Avec plus de 3 000 entreprises et 220 000 emplois hautement qualifiés, la filière nucléaire française est la troisième industrie du pays, derrière l’aéronautique et l’automobile. Alors que le gouvernement prévoit de prolonger les réacteurs actuels et de construire six EPR2 pour atteindre la neutralité carbone à l’horizon 2050, un défi reste peu discuté : la durabilité de la ressource en uranium. Car si le nucléaire promet une production d’électricité bas-carbone, il reste aujourd’hui dépendant d’une ressource limitée.
Un nucléaire durable ?
Les réacteurs actuellement utilisés dits de 3ᵉ génération, consomment en effet moins de 1 % de l’uranium naturel extrait. Le reste, « l’uranium appauvri », est stocké depuis des décennies en attendant une solution. Selon Amar Bellal, cette solution existe : les réacteurs à neutrons rapides (RNR), dits surgénérateurs. Il affirme que « ces réacteurs peuvent multiplier par 100 le rendement de l’uranium, en fissionnant ce qui ne l’est pas aujourd’hui. Et ce qu’on considérait comme un déchet devient un combustible. »
La France possède ainsi suffisamment d’uranium appauvri pour couvrir des milliers d’années de consommation électrique. Aussi, les RNR permettraient de réduire fortement la quantité et la dangerosité des déchets radioactifs à vie longue. Une véritable avancée écologique, mais aussi stratégique pour notre souveraineté énergétique.
Un retard à rattraper
La France n’est pas novice dans ce domaine. Elle a même été pionnière des réacteurs RNR avec les projets Rapsodie, Phénix et surtout Superphénix, le surgénérateur le plus puissant du monde à son époque. Mais en 1997, le gouvernement Jospin ferme Superphénix pour des raisons purement politiques, offrant un scalp aux associations anti-nucléaire. En 2019, c’est le projet ASTRID, prototype industriel de RNR, qui est brutalement abandonné par Emmanuel Macron.
Finalement, ce sont des décennies de savoir-faire dispersées, des équipes dissoutes, et une avance technologique perdue. « On avait dix ans d’avance sur le monde, on a aujourd’hui dix ans de retard sur la Chine, la Russie, voire le Japon », déplore Amar Bellal.
Souveraineté, emploi et planification
Pour le PCF, relancer un projet de RNR est désormais une priorité stratégique. Cela suppose de rassembler à nouveau les compétences du CEA, d’EDF et des industriels, pour mettre en service un prototype d’ici 2040. Le choix d’un réacteur refroidi au sodium (choisi avec pragmatisme car il représente la technologie la plus mûre en France) permet une mise en œuvre plus rapide que d’autres pistes comme le thorium ou la fusion, qui elle, reste de l’ordre de l’expérimentation.
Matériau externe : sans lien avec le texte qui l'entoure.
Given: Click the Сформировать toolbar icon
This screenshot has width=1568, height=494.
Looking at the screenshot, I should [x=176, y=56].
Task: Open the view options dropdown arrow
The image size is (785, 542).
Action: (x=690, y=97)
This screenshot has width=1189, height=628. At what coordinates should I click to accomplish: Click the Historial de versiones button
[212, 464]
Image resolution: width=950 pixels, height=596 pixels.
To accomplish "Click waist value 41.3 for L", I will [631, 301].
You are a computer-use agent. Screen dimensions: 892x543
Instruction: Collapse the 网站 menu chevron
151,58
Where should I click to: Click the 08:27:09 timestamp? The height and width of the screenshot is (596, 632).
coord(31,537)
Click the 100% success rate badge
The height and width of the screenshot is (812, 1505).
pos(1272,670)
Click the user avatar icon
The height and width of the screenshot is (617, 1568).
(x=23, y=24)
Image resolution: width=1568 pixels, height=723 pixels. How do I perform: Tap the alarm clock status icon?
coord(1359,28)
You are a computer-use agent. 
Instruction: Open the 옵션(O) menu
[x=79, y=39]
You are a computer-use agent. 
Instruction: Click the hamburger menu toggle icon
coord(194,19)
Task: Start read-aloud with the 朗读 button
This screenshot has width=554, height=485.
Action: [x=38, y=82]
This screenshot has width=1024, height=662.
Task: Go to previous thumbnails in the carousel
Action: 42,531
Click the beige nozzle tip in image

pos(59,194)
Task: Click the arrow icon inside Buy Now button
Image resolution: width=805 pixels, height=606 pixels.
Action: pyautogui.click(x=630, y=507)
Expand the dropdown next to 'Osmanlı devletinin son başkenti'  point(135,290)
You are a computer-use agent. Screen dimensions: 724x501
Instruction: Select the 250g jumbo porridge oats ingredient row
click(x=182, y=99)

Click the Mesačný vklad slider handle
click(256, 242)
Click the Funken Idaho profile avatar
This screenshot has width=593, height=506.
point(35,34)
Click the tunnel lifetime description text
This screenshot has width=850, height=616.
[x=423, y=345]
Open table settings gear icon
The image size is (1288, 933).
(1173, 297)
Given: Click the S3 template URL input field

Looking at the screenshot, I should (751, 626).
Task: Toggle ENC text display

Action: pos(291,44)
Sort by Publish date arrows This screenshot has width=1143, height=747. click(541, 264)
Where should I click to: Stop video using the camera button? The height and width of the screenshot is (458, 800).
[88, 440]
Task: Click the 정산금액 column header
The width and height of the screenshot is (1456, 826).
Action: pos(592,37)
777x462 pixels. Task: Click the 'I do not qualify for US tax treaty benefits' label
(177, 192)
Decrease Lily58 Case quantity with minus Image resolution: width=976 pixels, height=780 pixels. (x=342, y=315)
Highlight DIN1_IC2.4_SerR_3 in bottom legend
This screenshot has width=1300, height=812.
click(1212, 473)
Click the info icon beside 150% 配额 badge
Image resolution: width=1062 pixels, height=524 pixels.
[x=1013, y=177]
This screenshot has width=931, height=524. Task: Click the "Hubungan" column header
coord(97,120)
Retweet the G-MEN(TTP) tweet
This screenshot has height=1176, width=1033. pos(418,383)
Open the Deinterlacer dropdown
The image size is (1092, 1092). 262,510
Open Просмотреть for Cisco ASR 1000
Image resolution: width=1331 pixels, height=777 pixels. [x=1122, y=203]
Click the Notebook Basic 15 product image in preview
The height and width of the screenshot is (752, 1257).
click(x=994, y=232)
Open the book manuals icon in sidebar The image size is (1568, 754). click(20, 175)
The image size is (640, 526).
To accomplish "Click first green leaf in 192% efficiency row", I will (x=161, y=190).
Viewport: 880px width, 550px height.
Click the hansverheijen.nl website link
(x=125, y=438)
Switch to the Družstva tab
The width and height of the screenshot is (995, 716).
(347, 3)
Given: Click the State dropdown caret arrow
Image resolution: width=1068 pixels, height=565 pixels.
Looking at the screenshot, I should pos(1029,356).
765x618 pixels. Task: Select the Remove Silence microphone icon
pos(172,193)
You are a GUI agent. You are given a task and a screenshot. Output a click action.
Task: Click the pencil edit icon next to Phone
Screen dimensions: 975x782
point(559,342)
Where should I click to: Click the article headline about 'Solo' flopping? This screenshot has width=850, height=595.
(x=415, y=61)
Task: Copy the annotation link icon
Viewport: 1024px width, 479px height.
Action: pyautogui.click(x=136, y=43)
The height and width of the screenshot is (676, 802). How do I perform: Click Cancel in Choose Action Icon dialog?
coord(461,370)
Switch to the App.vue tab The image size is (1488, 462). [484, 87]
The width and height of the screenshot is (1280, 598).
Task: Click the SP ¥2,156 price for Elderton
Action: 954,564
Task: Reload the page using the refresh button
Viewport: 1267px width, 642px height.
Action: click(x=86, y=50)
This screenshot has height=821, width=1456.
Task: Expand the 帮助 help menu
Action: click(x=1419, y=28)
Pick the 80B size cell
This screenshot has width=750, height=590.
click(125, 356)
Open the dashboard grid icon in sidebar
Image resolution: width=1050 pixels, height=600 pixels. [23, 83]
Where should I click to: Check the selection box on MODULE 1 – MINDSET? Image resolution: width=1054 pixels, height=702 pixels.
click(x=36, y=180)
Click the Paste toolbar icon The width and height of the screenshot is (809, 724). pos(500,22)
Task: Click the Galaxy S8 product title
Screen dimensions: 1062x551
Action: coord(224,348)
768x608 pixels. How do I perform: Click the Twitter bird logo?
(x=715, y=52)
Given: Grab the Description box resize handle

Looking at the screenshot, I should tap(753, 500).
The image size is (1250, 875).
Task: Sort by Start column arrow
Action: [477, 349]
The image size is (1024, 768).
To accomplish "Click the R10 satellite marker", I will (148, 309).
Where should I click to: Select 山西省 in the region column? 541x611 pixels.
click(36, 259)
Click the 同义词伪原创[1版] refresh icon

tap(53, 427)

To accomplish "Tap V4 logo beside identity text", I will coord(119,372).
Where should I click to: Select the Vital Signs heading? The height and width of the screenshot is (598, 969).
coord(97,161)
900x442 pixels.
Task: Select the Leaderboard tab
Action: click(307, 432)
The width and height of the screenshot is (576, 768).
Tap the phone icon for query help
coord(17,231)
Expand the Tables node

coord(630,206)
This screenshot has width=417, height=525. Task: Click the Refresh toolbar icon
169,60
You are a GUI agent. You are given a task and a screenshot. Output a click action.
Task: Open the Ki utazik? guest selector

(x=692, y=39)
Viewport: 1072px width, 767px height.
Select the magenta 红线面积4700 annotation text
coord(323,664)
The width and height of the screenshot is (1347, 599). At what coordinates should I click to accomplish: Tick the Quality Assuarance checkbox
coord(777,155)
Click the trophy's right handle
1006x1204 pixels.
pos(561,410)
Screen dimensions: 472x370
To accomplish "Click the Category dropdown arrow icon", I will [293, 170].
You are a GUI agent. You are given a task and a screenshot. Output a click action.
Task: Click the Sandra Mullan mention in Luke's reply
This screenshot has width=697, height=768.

Cette relance s’inscrit dans une vision plus large avec la création d’un véritable service public de l’énergie, à rebours des logiques de marché imposées par l’Union européenne.
À ce titre, les besoins en formation et en emplois sont immenses. 100 000 recrutements sont à prévoir d’ici 2034 pour garantir le succès d’un tel projet. « Il faut reconstruire un récit positif autour de cette filière », insiste Amar Bellal. « Les métiers du nucléaire sont passionnants, bien rémunérés, mais trop peu valorisés, notamment chez les jeunes. »
Un plan climat pour une stratégie industrielle
Le Parti communiste français présentera ce lundi 16 juin la deuxième version de son plan climat, élaborée avec la communauté scientifique et industrielle. Ce document détaillera la feuille de route du PCF pour un mix électrique 100 % public, combinant prolongation du parc actuel, construction de nouveaux EPR et déploiement des RNR à l’horizon 2050.
Il y sera aussi question de formation, de financement, de recherche et de baisse des factures énergétiques pour les ménages. C’est une autre vision de la transition écologique, véritablement populaire, planifiée, et souveraine.